Black-box tests for algorithmic stability
This work addresses the challenge of verifying stability properties for practitioners using complex algorithms, which is crucial for ensuring generalization and predictive inference, but it is incremental as it builds on existing stability theory with a new testing approach.
The paper tackles the problem of empirically assessing algorithmic stability for complex modern algorithms by proposing a formal statistical framework for black-box testing without assumptions on the algorithm or data distribution, establishing fundamental bounds on the ability of such tests to identify stability.

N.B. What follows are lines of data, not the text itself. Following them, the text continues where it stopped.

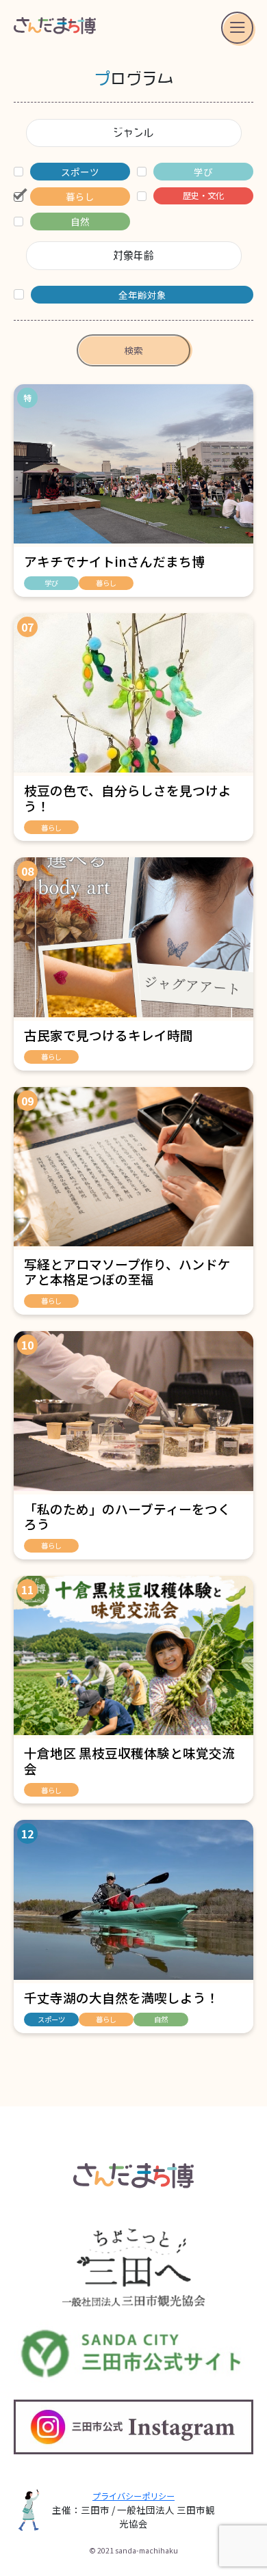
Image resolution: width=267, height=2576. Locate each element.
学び (51, 583)
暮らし (106, 583)
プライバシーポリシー (133, 2496)
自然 (161, 2019)
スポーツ (51, 2019)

Algorithmic stability is a concept from learning theory that expresses the degree to which changes to the input data (e.g., removal of a single data point) may affect the outputs of a regression algorithm. Knowing an algorithm's stability properties is often useful for many downstream applications -- for example, stability is known to lead to desirable generalization properties and predictive inference guarantees. However, many modern algorithms currently used in practice are too complex for a theoretical analysis of their stability properties, and thus we can only attempt to establish these properties through an empirical exploration of the algorithm's behavior on various data sets. In this work, we lay out a formal statistical framework for this kind of "black-box testing" without any assumptions on the algorithm or the data distribution and establish fundamental bounds on the ability of any black-box test to identify algorithmic stability.